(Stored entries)
------------------------------

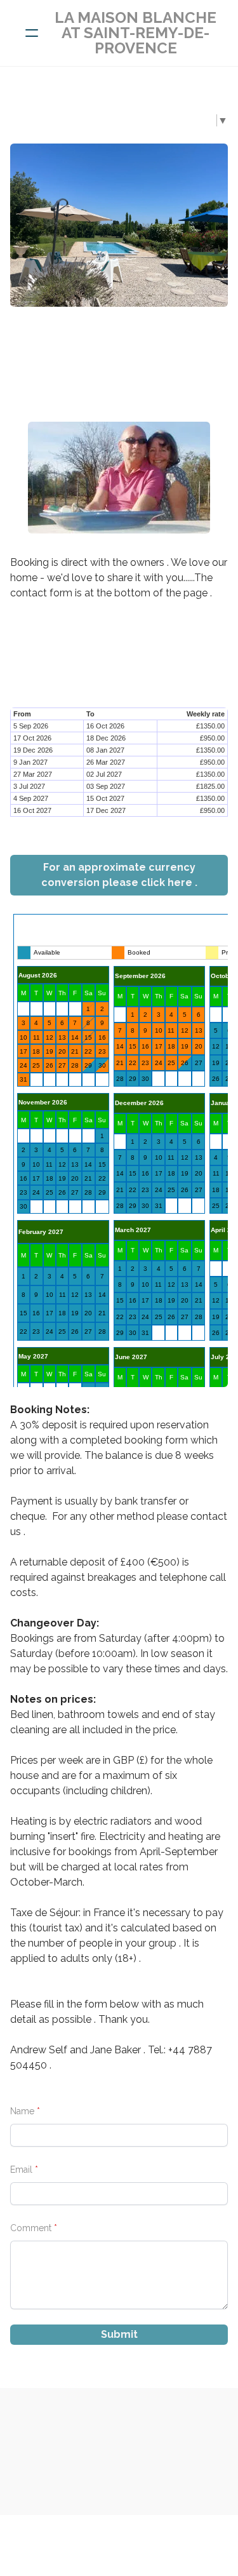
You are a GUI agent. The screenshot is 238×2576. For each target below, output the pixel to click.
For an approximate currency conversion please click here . (119, 875)
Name (22, 2111)
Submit (119, 2334)
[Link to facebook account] (101, 339)
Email (21, 2169)
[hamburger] (31, 33)
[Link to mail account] (137, 339)
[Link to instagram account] (119, 339)
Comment (30, 2228)
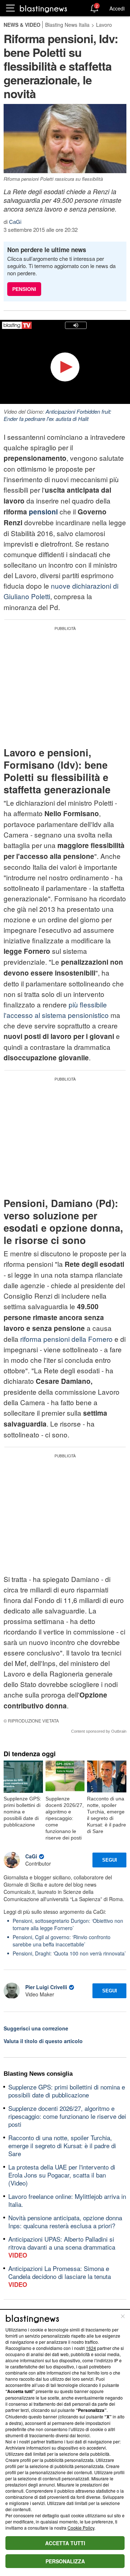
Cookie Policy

------------------------------

▶ Required action:
Your answer must restate the entries word for word and contain no pictures.

▶ Expected answer:
You are a GUI agent. The screenshot is 238×2576. For each target below, output the pixel to click.
For an approximate currency conversion please click here . (119, 875)
Name (22, 2111)
Submit (119, 2334)
[Link to facebook account] (101, 339)
Email (21, 2169)
[hamburger] (31, 33)
[Link to mail account] (137, 339)
[Link to instagram account] (119, 339)
Comment (30, 2228)
Cookie Policy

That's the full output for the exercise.